- **Passage to read**:
#####

I picked up a copy of The Shop on Blossom Street by Debbie Macomber a long time ago, eager to read this first in a series that seems wildly popular. But then for one reason or another, it just sat there, waiting for my attention in a bookshelf already crowded with stiff competition. It was on my list for the Spring Reading Thing in 2010 and I never managed to get around to it so I added it to my Fall into Reading challenge this year, determined to finally pick it up. It took me awhile but I finally did it!
Here’s a description of the book from goodreads.com:
There’s a little yarn shop on Blossom Street in Seattle. It’s owned by Lydia Hoffman, and it represents her dream of a new life free from cancer. A life that offers a chance at love . . .
Lydia teaches knitting to beginners, and the first class is “How to Make a Baby Blanket.” Three women join. Jacqueline Donovan wants to knit something for her grandchild as a gesture of reconciliation with her daughter-in-law. Carol Girard feels that the baby blanket is a message of hope as she makes a final attempt to conceive. And Alix Townsend is knitting her blanket for a court-ordered community service project.
These four very different women, brought together by an age-old craft, make unexpected discoveries — about themselves and each other. Discoveries that lead to friendship and more . . .

#####

- **Supplied data**:
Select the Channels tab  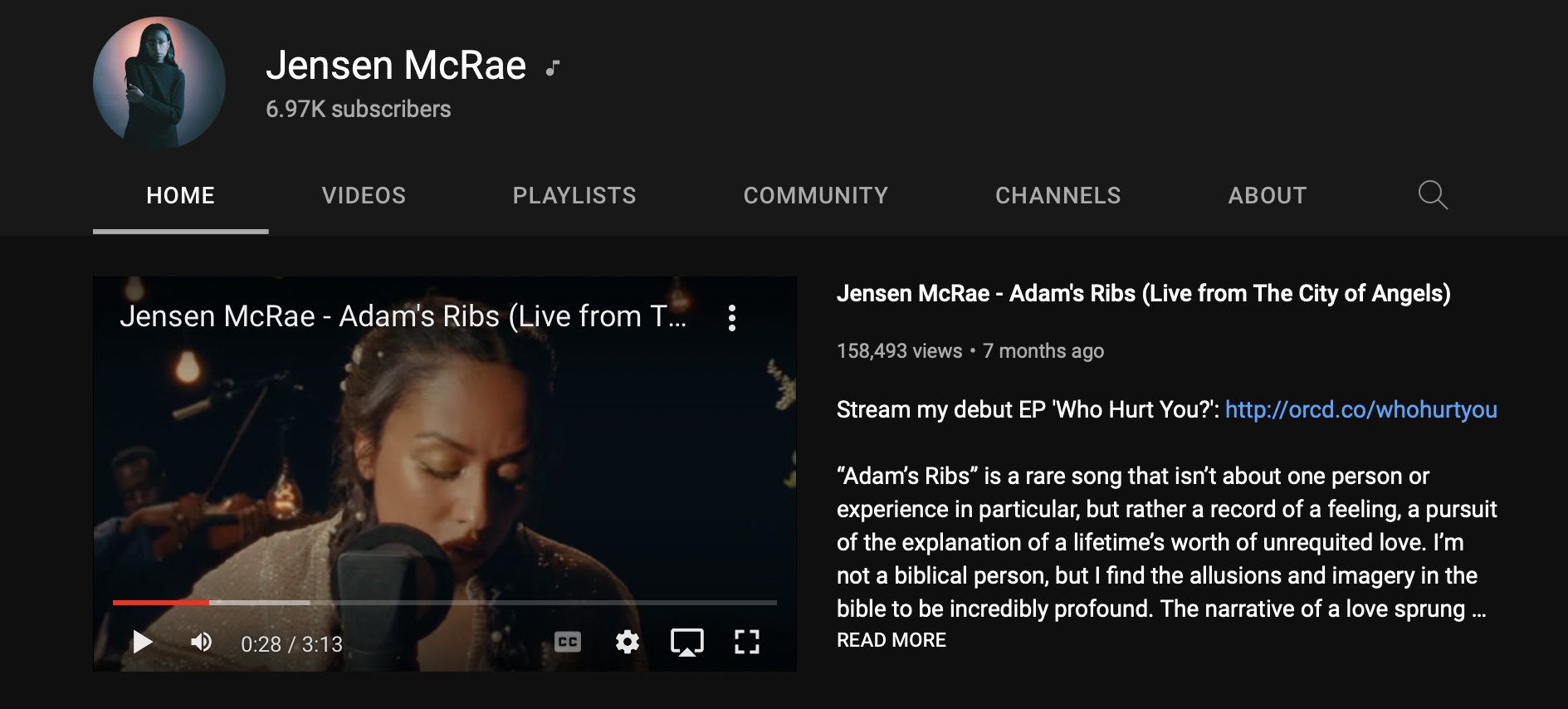pos(1058,195)
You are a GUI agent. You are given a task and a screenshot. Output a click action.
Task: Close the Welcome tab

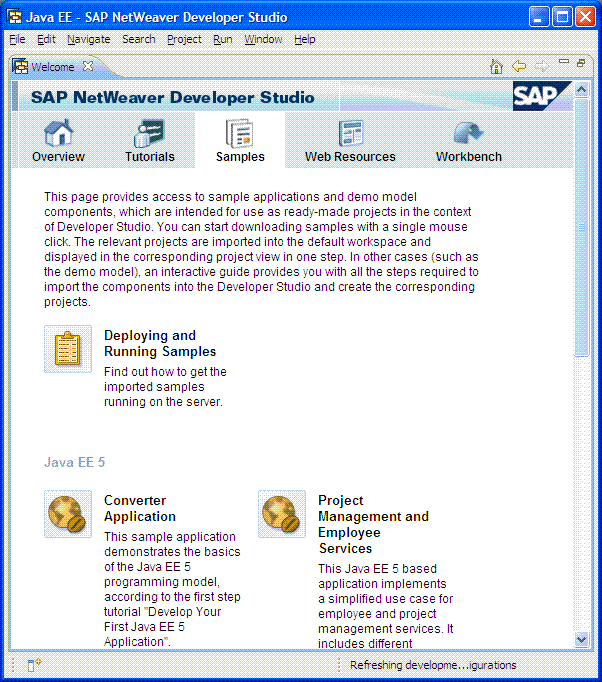(x=88, y=66)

#####

- **Task item**: Copy everything from "Here’s a description" down to "and more . . ." in the post about The Shop on Blossom Street above.

- **Problem solution**:
Here’s a description of the book from goodreads.com:
There’s a little yarn shop on Blossom Street in Seattle. It’s owned by Lydia Hoffman, and it represents her dream of a new life free from cancer. A life that offers a chance at love . . .
Lydia teaches knitting to beginners, and the first class is “How to Make a Baby Blanket.” Three women join. Jacqueline Donovan wants to knit something for her grandchild as a gesture of reconciliation with her daughter-in-law. Carol Girard feels that the baby blanket is a message of hope as she makes a final attempt to conceive. And Alix Townsend is knitting her blanket for a court-ordered community service project.
These four very different women, brought together by an age-old craft, make unexpected discoveries — about themselves and each other. Discoveries that lead to friendship and more . . .